Oferty premium i seks na odległość
Odpowiedzią są oferty płatne. Jedną z nich jest „model Netflixa”, czyli abonament za kilka euro miesięcznie. Tak działa na przykład Pornhub Premium, dostarczając w zamian serwis pozbawiony reklam i wideo w najwyższej rozdzielczości i jakości. W niedalekiej przyszłości, gdy system telefonii mobilnej piątej generacji umożliwi szybki transfer wielkich ilości danych, dostawcy filmowej produkcji porno zamierzają uzupełnić swoją ofertę usługami z zakresu wirtualnej rzeczywistości i teledildoniki, jak się fachowo określa seksualną stymulację na odległość.
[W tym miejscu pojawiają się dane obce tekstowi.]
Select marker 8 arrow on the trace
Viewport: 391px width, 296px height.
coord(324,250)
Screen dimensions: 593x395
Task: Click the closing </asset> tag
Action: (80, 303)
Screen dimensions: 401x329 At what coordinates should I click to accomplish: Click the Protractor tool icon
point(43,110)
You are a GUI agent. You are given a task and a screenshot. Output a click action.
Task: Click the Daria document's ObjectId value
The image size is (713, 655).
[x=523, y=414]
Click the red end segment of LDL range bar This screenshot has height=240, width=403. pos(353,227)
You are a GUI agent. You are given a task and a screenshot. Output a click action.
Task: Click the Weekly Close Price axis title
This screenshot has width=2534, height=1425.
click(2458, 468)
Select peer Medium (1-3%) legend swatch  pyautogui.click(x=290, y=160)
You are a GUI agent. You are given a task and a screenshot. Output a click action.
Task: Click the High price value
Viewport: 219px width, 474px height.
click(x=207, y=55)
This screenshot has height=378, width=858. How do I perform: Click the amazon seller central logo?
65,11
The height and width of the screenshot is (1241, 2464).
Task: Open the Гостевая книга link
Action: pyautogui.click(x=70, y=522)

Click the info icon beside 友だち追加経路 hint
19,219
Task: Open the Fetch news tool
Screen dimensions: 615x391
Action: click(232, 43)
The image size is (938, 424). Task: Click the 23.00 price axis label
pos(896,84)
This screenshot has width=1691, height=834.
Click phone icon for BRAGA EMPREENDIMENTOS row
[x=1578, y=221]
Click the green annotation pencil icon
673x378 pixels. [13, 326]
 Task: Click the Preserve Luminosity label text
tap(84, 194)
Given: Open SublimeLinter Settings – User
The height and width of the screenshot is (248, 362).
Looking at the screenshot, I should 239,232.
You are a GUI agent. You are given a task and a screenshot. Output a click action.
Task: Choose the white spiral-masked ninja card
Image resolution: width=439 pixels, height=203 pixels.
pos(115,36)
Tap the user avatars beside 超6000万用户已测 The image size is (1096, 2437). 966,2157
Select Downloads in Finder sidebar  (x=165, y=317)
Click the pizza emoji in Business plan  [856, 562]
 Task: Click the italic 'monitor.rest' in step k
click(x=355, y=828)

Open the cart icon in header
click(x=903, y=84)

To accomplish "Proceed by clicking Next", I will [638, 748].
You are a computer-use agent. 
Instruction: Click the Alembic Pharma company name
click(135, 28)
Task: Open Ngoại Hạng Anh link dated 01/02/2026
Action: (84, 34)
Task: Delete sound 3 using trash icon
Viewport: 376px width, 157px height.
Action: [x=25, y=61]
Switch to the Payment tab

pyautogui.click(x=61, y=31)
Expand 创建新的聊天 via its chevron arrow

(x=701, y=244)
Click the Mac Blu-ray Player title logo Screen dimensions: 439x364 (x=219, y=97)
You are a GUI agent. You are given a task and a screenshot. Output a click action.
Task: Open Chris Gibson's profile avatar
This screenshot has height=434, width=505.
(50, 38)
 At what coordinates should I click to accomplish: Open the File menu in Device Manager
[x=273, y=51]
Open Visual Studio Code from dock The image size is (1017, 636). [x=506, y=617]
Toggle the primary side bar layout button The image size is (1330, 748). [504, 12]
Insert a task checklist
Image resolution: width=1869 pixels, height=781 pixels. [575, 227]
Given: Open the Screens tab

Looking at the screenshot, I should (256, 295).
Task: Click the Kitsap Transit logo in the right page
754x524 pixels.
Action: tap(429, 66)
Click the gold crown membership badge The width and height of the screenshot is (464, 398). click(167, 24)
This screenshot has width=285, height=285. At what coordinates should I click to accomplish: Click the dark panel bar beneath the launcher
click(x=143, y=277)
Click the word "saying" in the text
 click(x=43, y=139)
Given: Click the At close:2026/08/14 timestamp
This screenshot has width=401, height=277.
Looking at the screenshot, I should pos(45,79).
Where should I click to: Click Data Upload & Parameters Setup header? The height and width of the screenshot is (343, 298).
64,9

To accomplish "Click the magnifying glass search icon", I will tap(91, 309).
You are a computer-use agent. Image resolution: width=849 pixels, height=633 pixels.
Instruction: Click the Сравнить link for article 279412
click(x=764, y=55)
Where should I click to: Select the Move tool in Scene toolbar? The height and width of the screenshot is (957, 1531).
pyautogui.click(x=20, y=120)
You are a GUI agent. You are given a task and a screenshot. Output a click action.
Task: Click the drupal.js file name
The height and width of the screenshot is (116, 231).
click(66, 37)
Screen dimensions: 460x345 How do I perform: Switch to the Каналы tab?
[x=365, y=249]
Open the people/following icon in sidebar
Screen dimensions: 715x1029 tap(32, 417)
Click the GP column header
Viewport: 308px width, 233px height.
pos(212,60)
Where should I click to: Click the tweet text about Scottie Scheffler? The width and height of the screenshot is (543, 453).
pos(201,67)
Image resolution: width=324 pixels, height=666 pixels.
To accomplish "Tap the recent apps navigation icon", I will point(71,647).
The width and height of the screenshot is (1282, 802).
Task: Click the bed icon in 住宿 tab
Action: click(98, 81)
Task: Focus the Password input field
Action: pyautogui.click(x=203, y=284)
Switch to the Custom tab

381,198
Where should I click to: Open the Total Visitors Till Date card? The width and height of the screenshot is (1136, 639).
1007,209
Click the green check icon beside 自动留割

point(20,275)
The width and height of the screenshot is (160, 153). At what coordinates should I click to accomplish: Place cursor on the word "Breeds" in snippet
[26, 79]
„Oczekujemy, że te technologie jeszcze bardziej przyciągną widzów do naszej oferty, w rozwój której sporo zainwestowaliśmy” - napisał w mailu do "Hospodarzských" novin wiceprezes Pornhubu Corey Price. Podobne zamiary potwierdził gazecie Alex Hawkins, wiceprezes spółki Hammy Media (to globalny numer trzy), właścicielki Xhamstera.
Czeski Penthouse
I jedynie praska firma WGCZ nie odpowiedziała dziennikowi na pytanie o plany na przyszłość. Wiadomo jednak, że spółka ma na koncie spory sukces sprzed kilku miesięcy, kiedy w rywalizacji o magazyn erotyczny "Penthouse" pokonała zarówno MindGeeka, jak i Hustlera. Kosztowało ją to 11,2 mln dolarów, ale teraz posiada znaną markę, dzięki której może zacząć oferować płatny serwis premium zdolny do konkurencji z rywalami.
A tym samym jeszcze bardziej wzmocnić i tak silną już pozycję Czech i Pragi na erotycznej mapie Europy i świata.